Documentation
8. Grouping & Aggregation
Summarise rows into groups and compute aggregate statistics.
group_by + aggregate
Once you call .group_by(), the query switches into grouped mode. You must follow it with .aggregate() before calling any terminal method.
RelPyDB
from relpy import RelPy, AutoNumber, col, count, sum_, avg
result = (
db.query("orders")
.group_by("status")
.aggregate(
order_count=count(),
total=sum_("amount"),
average=avg("amount"),
)
.to_list()
)
SQL equivalent
SELECT
status,
COUNT(*) AS order_count,
SUM(amount) AS total,
AVG(amount) AS average
FROM orders
GROUP BY status;
Output
| status | order_count | total | average |
|---|---|---|---|
| paid | 2 | 200.0 | 100.0 |
| pending | 1 | 200.0 | 200.0 |
Aggregate functions
| Function | Import | SQL | Description |
|---|---|---|---|
count() | from relpy import count | COUNT(*) | Count all rows in group. |
count("col") | from relpy import count | COUNT(col) | Count non-None values in column. |
sum_("col") | from relpy import sum_ | SUM(col) | Sum of values. (Trailing underscore avoids shadowing Python's sum.) |
avg("col") | from relpy import avg | AVG(col) | Mean of values. |
min_("col") | from relpy import min_ | MIN(col) | Smallest value. |
max_("col") | from relpy import max_ | MAX(col) | Largest value. |
Multi-column group_by
RelPyDB
result = (
db.query("orders")
.join("users")
.group_by("users.city", "orders.status")
.aggregate(
orders=count(),
revenue=sum_("orders.amount"),
)
.order_by("revenue", descending=True)
.to_list()
)
SQL equivalent
SELECT
users.city,
orders.status,
COUNT(*) AS orders,
SUM(orders.amount) AS revenue
FROM orders
JOIN users
ON orders.user_id = users.id
GROUP BY users.city, orders.status
ORDER BY revenue DESC;
Output (example)
| users.city | orders.status | orders | revenue |
|---|---|---|---|
| Haifa | pending | 1 | 200.0 |
| Tel Aviv | paid | 2 | 200.0 |
having — filter groups
having() filters the grouped result, like WHERE but applied after aggregation.
RelPyDB
result = (
db.query("orders")

** WHAT YOU NEED TO DO **
a. According to the grouping and aggregation documentation, which method must come after .group_by() before any terminal method is called?
b. Render this sentence from the grouping and aggregation documentation in Spanish: "having() filters the grouped result, like WHERE but applied after aggregation."
c. Carry on writing the grouping and aggregation documentation from the point where it ends.
These lines have nothing to do with the grouping and aggregation documentation.

** INFORMATION PROVIDED **
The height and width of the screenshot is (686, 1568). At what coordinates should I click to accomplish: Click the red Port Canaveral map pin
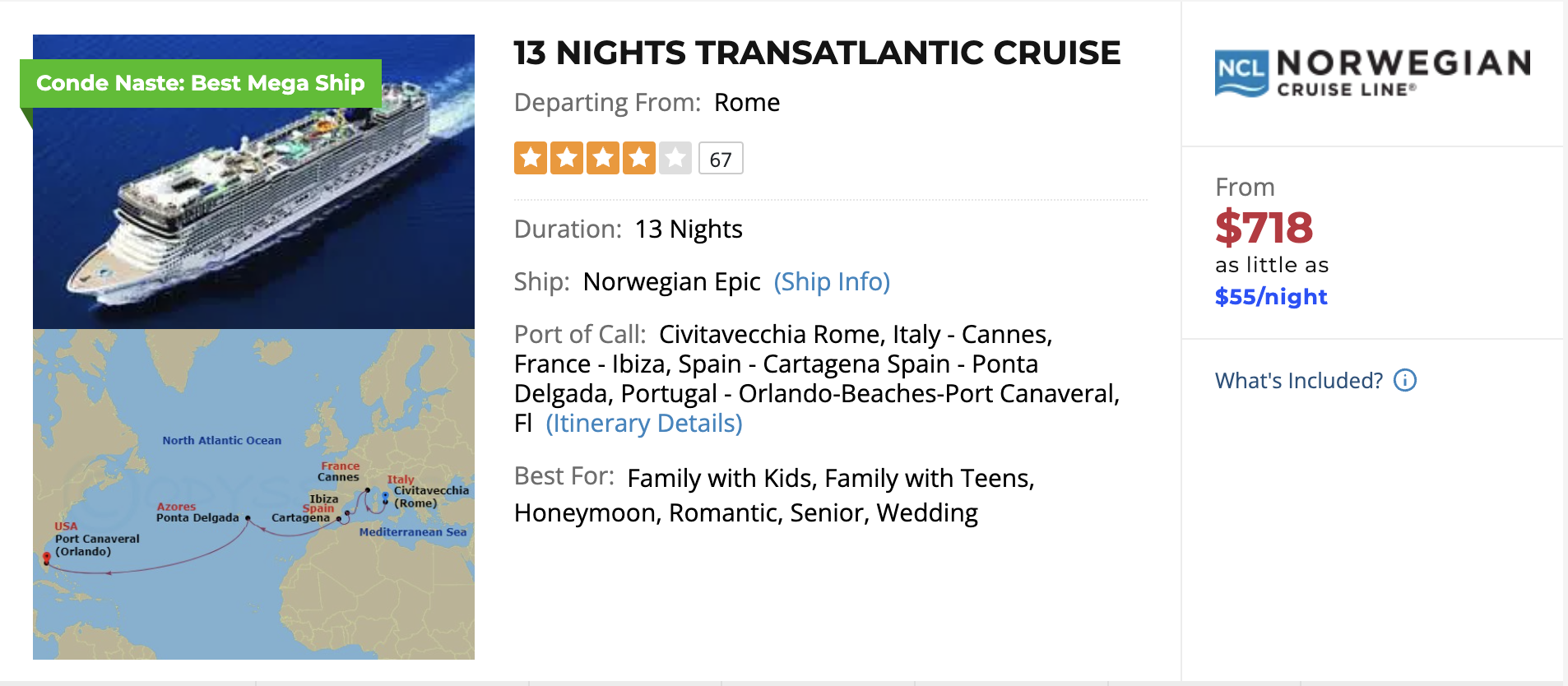tap(47, 559)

** TASK-BY-TASK ANSWERS **
a. .aggregate()

b. having() filtra el resultado agrupado, como WHERE pero aplicado después de la agregación.

c.
.group_by("status")
.aggregate(
order_count=count(),
total=sum_("amount"),
)
.having(col("total") > 150)
.to_list()
)
SQL equivalent
SELECT
status,
COUNT(*) AS order_count,
SUM(amount) AS total
FROM orders
GROUP BY status
HAVING SUM(amount) > 150;
Output — only groups with total > 150
| status | order_count | total |
|---|---|---|
| paid | 2 | 200.0 |
| pending | 1 | 200.0 |
Real benchmark result — confirmed registrations by game system
This query was run in the RelPyDB benchmark against 10 000 registration records across 120 sessions. The same query ran in DuckDB, SQLAlchemy, pandas, NumPy, and Python loops — all returned identical results.
result = (
db.query("registrations")
.join("sessions")
.where(
(col("registrations.status") == "confirmed") &
(col("registrations.checked_in") == True)
)
.group_by("sessions.game_system")
.aggregate(
checked_in_players=count(),
ticket_revenue=sum_("registrations.price"),
average_ticket=avg("registrations.price"),
)
.order_by("checked_in_players", descending=True)
.to_list()
)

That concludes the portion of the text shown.